All of lore.kernel.org
 help / color / mirror / Atom feed
From: Trond Myklebust <trond.myklebust@fys.uio.no>
To: Neil Brown <neilb@suse.de>
Cc: linux-nfs@vger.kernel.org, Alexander Viro <viro@zeniv.linux.org.uk>
Subject: Re: [PATCH] Should we expect close-to-open consistency on directories?
Date: Thu, 06 May 2010 09:58:31 -0400	[thread overview]
Message-ID: <1273154311.7699.33.camel@localhost.localdomain> (raw)

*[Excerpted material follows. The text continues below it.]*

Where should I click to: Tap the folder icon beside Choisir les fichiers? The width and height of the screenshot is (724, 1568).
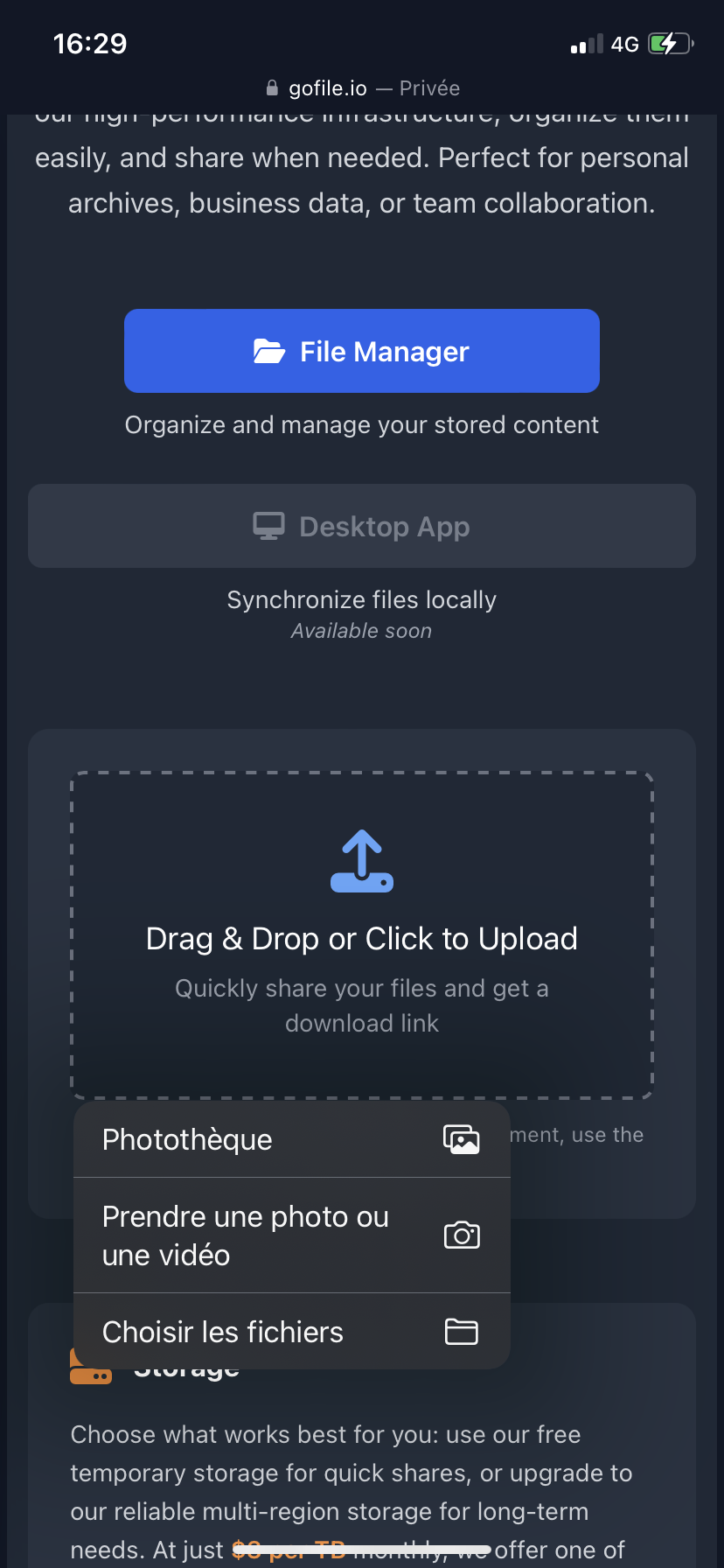(x=462, y=1332)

In-Reply-To: <20100506141347.06451f56-wvvUuzkyo1EYVZTmpyfIwg@public.gmane.org>

On Thu, 2010-05-06 at 14:13 +1000, Neil Brown wrote: 
> On Wed, 21 Apr 2010 17:03:21 +1000
> Neil Brown <neilb@suse.de> wrote:
> 
> > On Tue, 20 Apr 2010 09:02:01 -0400
> > Trond Myklebust <trond.myklebust@fys.uio.no> wrote:
> > 
> > > On Tue, 2010-04-20 at 17:22 +1000, Neil Brown wrote: 
> > > > Hi Trond et al,
> > > > 
> > > > It has come to my attention that NFS directories don't behave consistently
> > > > in terms of cache consistency.
> > > > 
> > > > If, on the client, you have a loop like:
> > > > 
> > > >  while true; do sleep 1; ls -l $dirname ; done
> > > > 
> > > > and then on the server you make changes to the named directory, there are
> > > > some cases where you will see changes promptly and some where you wont.
> > > > 
> > > > In particular, if $dirname is '.' or the name of an NFS mountpoint, then
> > > > changes can be delayed by up to acdirmax.  If it is any other path, i.e. with
> > > > a non-trivial path component that is in the NFS filesystem, then changes
> > > > are seen promptly.
> > > > 
> > > > This seems to me to relate to "close to open" consistency.  Of course with
> > > > directories the 'close' side isn't relevant, but I still think it should be
> > > > that when you open a directory it validates the 'change' attribute on that
> > > > directory over the wire.
> > > > 
> > > > However the Linux VFS never tells NFS when a directory is opened.  The
> > > > current correct behaviour for most directories is achieved through
> > > > d_revalidate == nfs_lookup_revalidate.
> > > > 
> > > > For '.' and mountpoints we need a different approach.  Possibly the VFS could
> > > > be changed to tell the filesystem when such a directory is opened.  However I
> > > > don't feel up to that at the moment.
> > > 
> > > I agree that mountpoints are problematic in this case, however why isn't
> > > '.' working correctly? Is the FS_REVAL_DOT mechanism broken?
> > 
> > Yes, the FS_REVAL_DOT mechanism is broken.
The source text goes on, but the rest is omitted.